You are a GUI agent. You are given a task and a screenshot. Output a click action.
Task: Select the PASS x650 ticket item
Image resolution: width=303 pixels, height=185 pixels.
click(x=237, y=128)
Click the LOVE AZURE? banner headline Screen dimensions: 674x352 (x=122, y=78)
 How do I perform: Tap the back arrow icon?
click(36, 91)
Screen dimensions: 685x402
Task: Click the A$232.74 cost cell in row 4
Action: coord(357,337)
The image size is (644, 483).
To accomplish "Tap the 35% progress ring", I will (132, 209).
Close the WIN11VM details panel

=-=-=

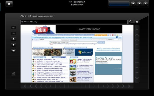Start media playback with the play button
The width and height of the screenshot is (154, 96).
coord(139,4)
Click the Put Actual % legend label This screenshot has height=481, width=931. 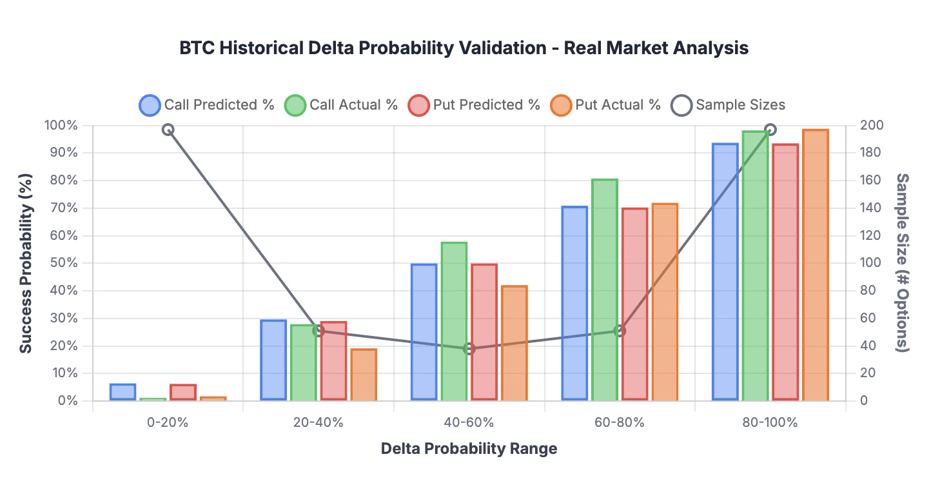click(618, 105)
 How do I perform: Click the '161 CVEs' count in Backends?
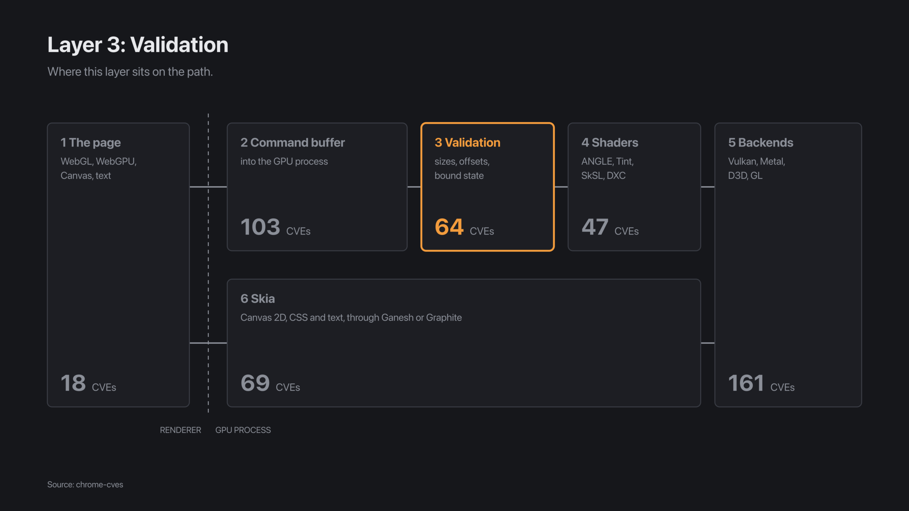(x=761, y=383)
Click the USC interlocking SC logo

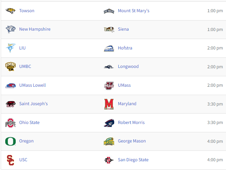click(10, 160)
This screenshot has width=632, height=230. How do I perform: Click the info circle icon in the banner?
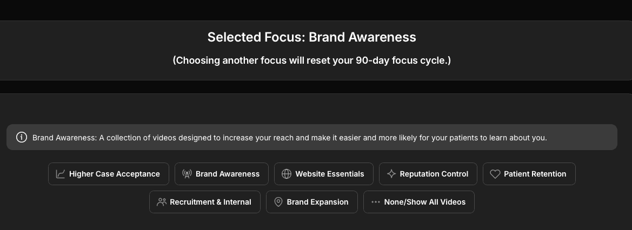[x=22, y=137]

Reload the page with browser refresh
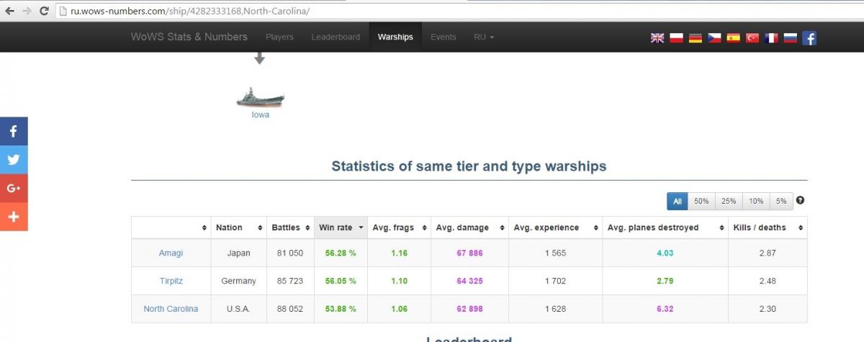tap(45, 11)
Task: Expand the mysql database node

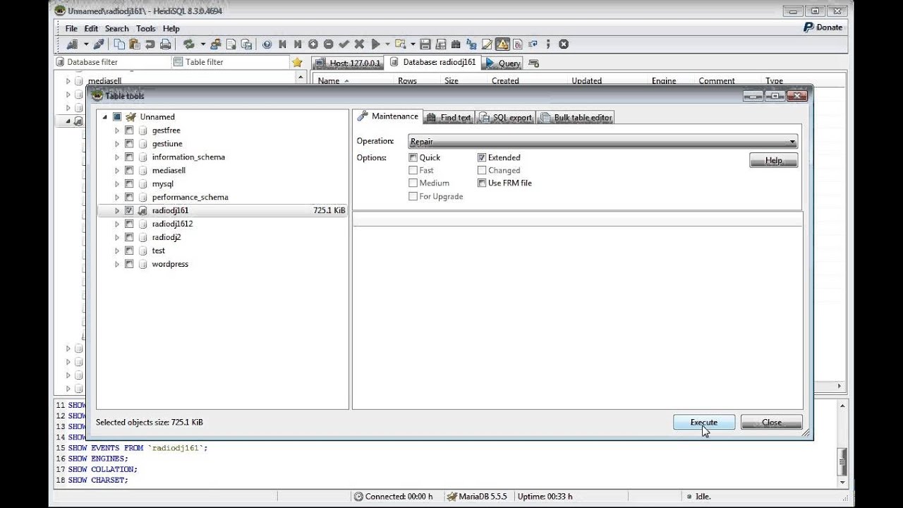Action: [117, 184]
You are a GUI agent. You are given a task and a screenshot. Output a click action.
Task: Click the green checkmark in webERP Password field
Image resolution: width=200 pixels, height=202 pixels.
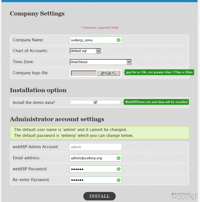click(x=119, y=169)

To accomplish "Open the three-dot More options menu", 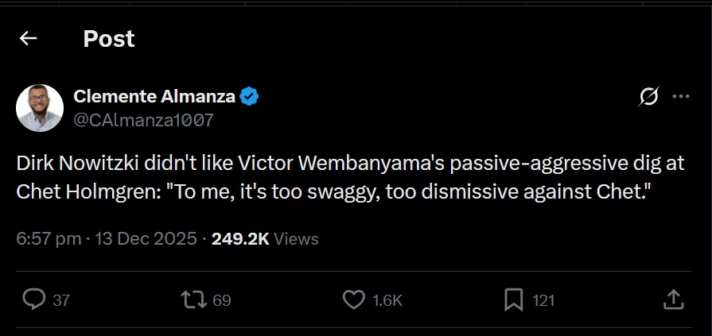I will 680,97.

=-=-=

**Task details**:
Starting at the line that has "Image resolution: width=303" in the records above, restate word for word every line until the one that has "Close the WIN11VM details panel", and include that one as well.

**Response for this exercise**:
Image resolution: width=303 pixels, height=185 pixels.
click(x=237, y=128)
Click the LOVE AZURE? banner headline Screen dimensions: 674x352 (x=122, y=78)
 How do I perform: Tap the back arrow icon?
click(36, 91)
Screen dimensions: 685x402
Task: Click the A$232.74 cost cell in row 4
Action: coord(357,337)
The image size is (644, 483).
To accomplish "Tap the 35% progress ring", I will (132, 209).
Close the WIN11VM details panel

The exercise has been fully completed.